Personal information
- Full name: Stephen Henry Braybrooke
- Born: 24 December 1808 Thanet, Kent, England
- Died: 1886 (aged 75/76) Salford, Lancashire, England
- Batting: Unknown
- Bowling: Unknown

Career statistics
| Competition | First-class |
| Matches | 2 |
| Runs scored | 9 |
| Batting average | 3.00 |
| 100s/50s | –/– |
| Top score | 6 |
| Balls bowled | 6 |
| Wickets | 0 |
| Bowling average | – |
| 5 wickets in innings | – |
| 10 wickets in match | – |
| Best bowling | – |
| Catches/stumpings | 2/– |
- Source: Cricinfo, 30 December 2019

= Stephen Braybrooke =

English cricketer (1808–1886)

Stephen Henry Braybrooke (24 December 1808 – 1886) was an English first-class cricketer.
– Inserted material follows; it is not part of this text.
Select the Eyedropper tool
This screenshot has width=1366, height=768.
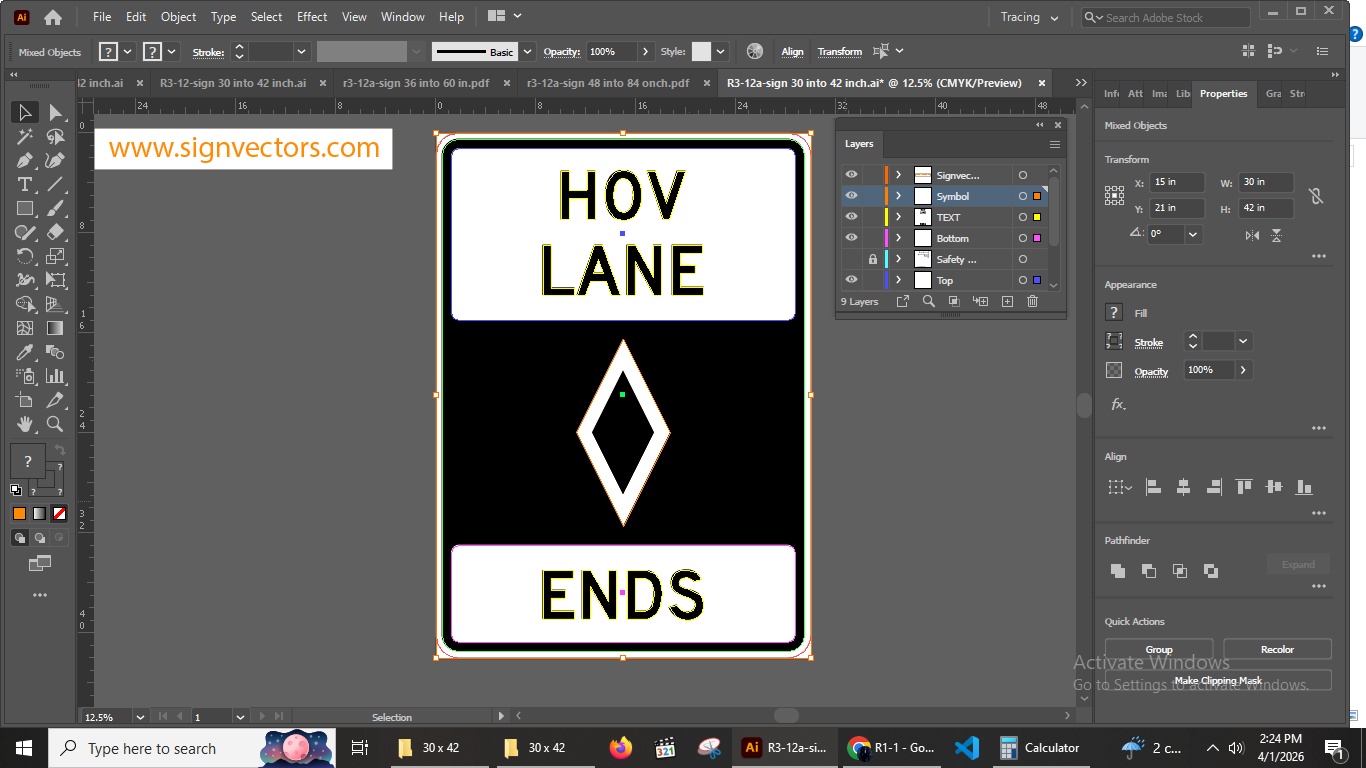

Born at Thanet in December 1808, Braybrooke was by profession a mill owner at Oldham, specialising in the spinning and manufacture of cotton. He played first-class cricket on two occasions for Manchester, with both matches coming against Yorkshire in 1844 and 1845 at Moss Lane. Braybrooke died at Salford in 1886.